Alberto Vitali, mi padre, un hombre devorado y cansado por los años de trabajo pesado, asintió en silencio. Evitó mis ojos, huyendo de la mirada suplicante que no pude ocultar.
—Pietro tiene razón, hija —dijo mi padre con su voz grave, la misma que usaba para decretar que un motor ya no tenía arreglo—. El tiempo de jugar en el taller se terminó. Mañana mismo firmaremos el compromiso. Tu hermano Francesco se ha quedado en América y no va a regresar; necesito la seguridad económica que este matrimonio nos dará. Acepta tu destino. No puedes estudiar. No puedes volar. No insistas más.
Aquella frase fue la gota que colmó el vaso: "No puedes". La sociedad me lo gritaba, las leyes del gobierno italiano me lo imponían, y ahora mi propia familia me ponía las cadenas en mi propia casa.
Sentí que las paredes del comedor se cerraban sobre mí, asfixiándome. Miré a Pietro, que me sonreía con la prepotencia de quien se sabe dueño absoluto de mi futuro. En ese instante, algo se rompió definitivamente en mi interior, y en su lugar nació una determinación fría, afilada y peligrosa. Si el mundo me cerraba las puertas por el pecado de ser mujer, entonces dejaría de serlo.

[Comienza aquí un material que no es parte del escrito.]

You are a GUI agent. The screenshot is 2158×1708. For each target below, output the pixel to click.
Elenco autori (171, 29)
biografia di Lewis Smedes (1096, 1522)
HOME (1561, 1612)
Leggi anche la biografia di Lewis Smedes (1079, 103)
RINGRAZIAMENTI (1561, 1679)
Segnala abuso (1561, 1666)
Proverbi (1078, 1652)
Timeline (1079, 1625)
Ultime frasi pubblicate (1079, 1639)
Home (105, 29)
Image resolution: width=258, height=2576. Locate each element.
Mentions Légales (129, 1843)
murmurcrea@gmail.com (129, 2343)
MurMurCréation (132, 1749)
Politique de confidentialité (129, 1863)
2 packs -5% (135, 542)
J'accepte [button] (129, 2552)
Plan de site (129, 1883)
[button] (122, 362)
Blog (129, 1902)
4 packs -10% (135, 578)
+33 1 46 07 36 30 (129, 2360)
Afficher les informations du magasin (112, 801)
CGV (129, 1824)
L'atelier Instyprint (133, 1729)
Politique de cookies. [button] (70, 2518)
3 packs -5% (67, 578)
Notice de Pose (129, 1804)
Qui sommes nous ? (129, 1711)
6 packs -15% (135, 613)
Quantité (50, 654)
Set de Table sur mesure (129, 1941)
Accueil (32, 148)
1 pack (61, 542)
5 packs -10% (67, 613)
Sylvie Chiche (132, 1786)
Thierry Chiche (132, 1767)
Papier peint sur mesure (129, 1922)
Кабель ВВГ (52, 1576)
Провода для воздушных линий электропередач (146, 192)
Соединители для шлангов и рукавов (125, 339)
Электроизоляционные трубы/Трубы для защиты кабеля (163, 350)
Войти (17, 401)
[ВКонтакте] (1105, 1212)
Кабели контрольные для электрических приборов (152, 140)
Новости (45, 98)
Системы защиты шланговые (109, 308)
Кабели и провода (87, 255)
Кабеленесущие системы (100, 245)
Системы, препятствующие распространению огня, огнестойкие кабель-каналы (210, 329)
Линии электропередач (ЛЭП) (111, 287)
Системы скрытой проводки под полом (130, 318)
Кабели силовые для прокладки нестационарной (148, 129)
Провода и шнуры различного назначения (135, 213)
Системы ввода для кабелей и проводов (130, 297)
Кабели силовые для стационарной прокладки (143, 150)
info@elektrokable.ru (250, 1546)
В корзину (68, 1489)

A medianoche, cuando toda la casa dormía un sueño profundo y pesado, me levanté sin hacer ruido. Caminé descalza, sintiendo el frío del suelo, hasta el antiguo dormitorio de mi hermano Francesco. La habitación olía a polvo, a naftalina y a recuerdos abandonados. Abrió el viejo armario de madera y saqué el uniforme militar de gala que él había dejado atrás antes de cruzar el océano; los papeles de su plaza aceptada en la academia aún seguían en el bolsillo interior.
Me despojé del camisón de dormir y me paré frente al espejo roto del tocador. Tomé las largas vendas de lino que utilizábamos en el taller para cubrir las heridas de los accidentes y comencé a enrollarlas alrededor de mi pecho. Apreté con fuerza, conteniendo la respiración, hasta que mis curvas desaparecieron bajo el lienzo blanco, dejándome el torso plano y rígido. El dolor físico no era nada comparado con la adrenalina que corría por mis venas.
Luego, tomé las tijeras de costura de mi madre. La luz de la luna se reflejó en el acero afilado. No lo dudé. Agarré un mechón de mi larga cabellera castaña y corté. Uno tras otro, mis rizos cayeron al suelo como hojas muertas en otoño. Con los dedos temblorosos, emparejé el corte hasta que mi reflejo mostró un cabello corto, desordenado y puramente masculino.
Me vestí con los pantalones holgados, la camisa de cuello rígido y la chaqueta militar con los botones dorados de los Vitali. Me calcé las botas de cuero pesado, sintiendo cómo cambiaba mi postura, cómo el peso me obligaba a plantar los pies de otra manera. Al mirarme de nuevo en el espejo, Francesca ya no estaba allí. En su lugar, un joven de facciones finas y mirada desafiante me observaba desde la penumbra.
Tomé los documentos de admisión de mi hermano, modifiqué la firma con pulso de cirujano y agarré una pequeña maleta con lo indispensable. Salí por la ventana del taller, pisando el suelo de Turín por última vez como una mujer sumisa.
El tren hacia la Accademia di Volo di Torino partía al amanecer. Caminé hacia la estación con el corazón latiéndome con fuerza en el pecho encorsetado. Sabía que si me descubrían, terminaría en la cárcel o en un manicomio. Pero mientras miraba el cielo aclararse en el horizonte, comprendí que prefería morir intentando alcanzar las nubes, que vivir enterrada en la tierra que otros habían elegido para mí.